Savient and Teva came out the winners in a patent dispute that has been going on for a couple years now regarding human growth hormone. The District Court of the District of Delaware found Novo Nordisk's patent 5,633,352 invalid due on anticipation ground and unenforceable due to its inequitable conduct. The decisions can be found here , then click on "Opinions" and the matters of Novo Nordisk Pharmaceuticals v. Bio-Technology General Corp., et al. and Bio-Technology General Corp. v. Novo Nordisk A/S, et. al..
With a potential current market estimated at $500 million and growing, Novo Nordisk will likely try to appeal this decision. But a word or two about the inequitable conduct here ...
While findings of inequitable conduct aren't rare, they are fairly difficult to prove and are rather a slap in the face to the plaintiffs. "Inequitable conduct" is raised by defendants to patent infringment claims, saying that even if the defendant infringed the patent's claims, the patent owner (usually, plaintiff) engaged in inequitable conduct during the prosecution of the patent and materially mislead the PTO. In short, anyone prosecuting a patent has a duty of candor, good faith and honesty to the PTO during the prosecution of the patent. For a finding by the court of inequitable conduct, the defendant must show (by clear and convincing evidence) that 1) the omitted or false information was material to patentability of the invention, or 2) the applicant had knowledge of the existence and materiality of the information, and 3) the applicant intended to deceive the PTO.

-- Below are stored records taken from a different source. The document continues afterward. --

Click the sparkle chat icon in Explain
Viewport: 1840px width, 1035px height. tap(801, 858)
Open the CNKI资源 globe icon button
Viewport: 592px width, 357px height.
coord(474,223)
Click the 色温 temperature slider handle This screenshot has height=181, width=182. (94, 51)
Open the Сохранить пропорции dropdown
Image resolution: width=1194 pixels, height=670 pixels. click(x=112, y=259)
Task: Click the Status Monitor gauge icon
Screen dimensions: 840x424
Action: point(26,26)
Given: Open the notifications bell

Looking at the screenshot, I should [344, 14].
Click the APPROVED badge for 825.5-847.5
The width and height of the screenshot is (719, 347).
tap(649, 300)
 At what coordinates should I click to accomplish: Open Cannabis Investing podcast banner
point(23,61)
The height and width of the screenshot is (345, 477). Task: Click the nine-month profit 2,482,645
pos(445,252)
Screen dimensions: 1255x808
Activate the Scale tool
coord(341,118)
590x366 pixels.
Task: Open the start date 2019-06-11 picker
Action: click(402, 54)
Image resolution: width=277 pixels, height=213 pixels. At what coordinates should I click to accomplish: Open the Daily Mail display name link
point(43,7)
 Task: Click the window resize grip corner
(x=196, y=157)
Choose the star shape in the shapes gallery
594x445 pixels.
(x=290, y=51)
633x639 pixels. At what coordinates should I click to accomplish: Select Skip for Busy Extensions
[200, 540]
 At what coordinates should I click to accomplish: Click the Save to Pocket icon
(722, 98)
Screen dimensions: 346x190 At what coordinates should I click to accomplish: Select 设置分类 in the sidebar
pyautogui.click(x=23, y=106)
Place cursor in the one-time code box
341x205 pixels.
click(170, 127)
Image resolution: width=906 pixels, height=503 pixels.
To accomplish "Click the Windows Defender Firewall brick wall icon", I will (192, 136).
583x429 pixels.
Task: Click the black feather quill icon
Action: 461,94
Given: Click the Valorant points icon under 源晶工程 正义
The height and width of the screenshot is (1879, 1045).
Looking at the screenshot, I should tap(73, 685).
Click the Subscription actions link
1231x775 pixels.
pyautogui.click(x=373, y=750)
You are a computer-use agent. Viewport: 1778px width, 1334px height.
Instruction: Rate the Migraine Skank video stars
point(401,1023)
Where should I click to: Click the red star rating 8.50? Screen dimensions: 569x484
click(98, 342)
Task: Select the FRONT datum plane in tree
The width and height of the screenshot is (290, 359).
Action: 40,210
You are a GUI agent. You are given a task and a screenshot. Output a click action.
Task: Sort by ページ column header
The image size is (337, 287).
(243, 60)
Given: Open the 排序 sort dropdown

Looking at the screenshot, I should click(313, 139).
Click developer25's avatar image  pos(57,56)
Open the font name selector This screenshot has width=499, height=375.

Remember how when you were kids, and someone would suggest doing something that you thought was boring and it was "cool" to comeback with "let's not and say we did?" This case basically says "don't use that with the PTO."
Here, in a application upstream to the '352 patent, Novo Nordisk included an example that was written in the past tense, stating that a certain prosequence "was" expressed and evaluated, and that certain other steps "were" conducted and certain results "were" achieved. The court found that this example was material to the examiner's consideration of the upsteam patent applications's enablement requirement, and that as Novo did not inform the examiner that the cleavage and purification steps had not actually been performed, it could be inferred that Novo intended to deceive the PTO.
Unfortunately for Novo Nordisk, if inequitable conduct is found in just one claim, that renders the entire application or patent unenforceable, and that unenforceability goes downstream to all patents originating from the first unenforceable application. So, even though that one example went to Claim 1 of the upstream application, the '352 patent could be unenforceable.
What I always think is a shame in these cases is that the scientists really worked so hard to come up with certain innovations, just to see their work go up in flames (metaphorically). As a note, the court in BGT v. Novo Nordisk found that the scientist didn't really do anything (he'd helped write the example, but not with the intent of deception) - it was the company's subsequent actions in never telling the PTO that he example wasn't true that was the deception.
One thing I've never gotten a straight answer on is the remuneration to the scientist/employees in these situations. Obviously, their employment contracts will generally govern how they're paid and any bonuses they may receive for patents that are issued from work they author for the company. But what if the patent issues and then the court finds it invalid because of the conduct of others in the company (not the scientists)? I can see the scientist coming up with very valid arguments for why he/she should keep the money already given by the company, but wonder if some companies have been miserly enough to ask for the money back? Although some companies are good about going back and revising their comp packages for the scientists as caselaw develops and situations arise, and some are already really thorough with all the different permutations that may happen, there are many that don't think about the case when a patent issues and then is invalidated or unenforceable.